Some of my failures

http://designerzone.com/ is probably my first failure (I no longer own the domain).

In 1996 whilst at AOL, one of my fondest memories was learning how to build Web sites so I could teach the trainer, who could then teach the technicians.

Friends at the time, laughed at my idea of building a site about the town I come from. They all thought it should have been based on sport. I provided information and pictures of beaches, restaurants, hotels and the usual tourist attractions. With the exception of Yahoo! (indexed by humans), my site was placed in the top five results on just about every search engine. I guess it was easy back then as there wasn’t much to compete with. I remember saying I could charge the hotels and restaurants for advertising, to which my friends laughed and said ‘yeah as if that will ever take off’.

I used the domain http://aol.wexfordirl.com because aol.wexford.com was taken. The site attracted a lot of visitors from the US, many of whom asked if I could make travel arrangements or recommend where to go and what to do. Some asked if I could help track down their families. Perhaps that was yet another missed opportunity. Anyway, the whole idea got me thinking and I eventually decided that I wanted to sell designer clothes for men online. Why? Well, because I used to buy from sites that I felt were crap compared to mine and given how easy it was to appear at the top of every search engine, I figured I was in with a chance.

I conducted market research and continued to study how search engines worked over a six month period. I knew what men wanted, where they came from and the sizes that would sell. I had tens of thousands of email addresses belonging to people who signed up to the research and I had the International Sales and International Marketing Managers at AOL US on board. It was all good to go in late 1996 when there were very few Web sites selling designer clothes. That said, all but designerzone.com was taken, so I bought that. However, when the girl who was going to handle the buying fell ill, I decided to dump the entire idea. I put it down to inexperience. Why didn’t I just get someone else to do it? Ah well.

Come to think of it, I wrote an ebook entitled ‘how to setup an online shop within 24 hours’, based on my research and review of all the products available at the time. Again, I never bothered to publish/sell it. I’m confident that I could have sold a few copies too because there was so little information about ecommerce on the Web. I don’t think the word was even used back then.

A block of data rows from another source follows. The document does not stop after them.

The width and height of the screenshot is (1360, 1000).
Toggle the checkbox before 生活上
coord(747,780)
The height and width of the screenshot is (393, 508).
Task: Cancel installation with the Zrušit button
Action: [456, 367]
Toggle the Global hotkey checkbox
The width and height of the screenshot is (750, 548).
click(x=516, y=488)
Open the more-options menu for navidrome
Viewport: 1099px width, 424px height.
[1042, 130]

So, advertising and selling designer clothes were the two real missed opportunities. Anyone can come up with an idea though. Only those who execute their ideas should be praised. Am I sorry? Absolutely not. We are the sum total of all our experiences and I wouldn’t have ended up with Segala had I gone down a different route.

I’ve had other failures including a marketing agency, which were much further down the road with the employment of staff and rented offices etc. I thought I’d focus on my AOL days because of the recent attention it has been given since the purchase of Bebo.

What mistakes or missed opportunities can you talk about?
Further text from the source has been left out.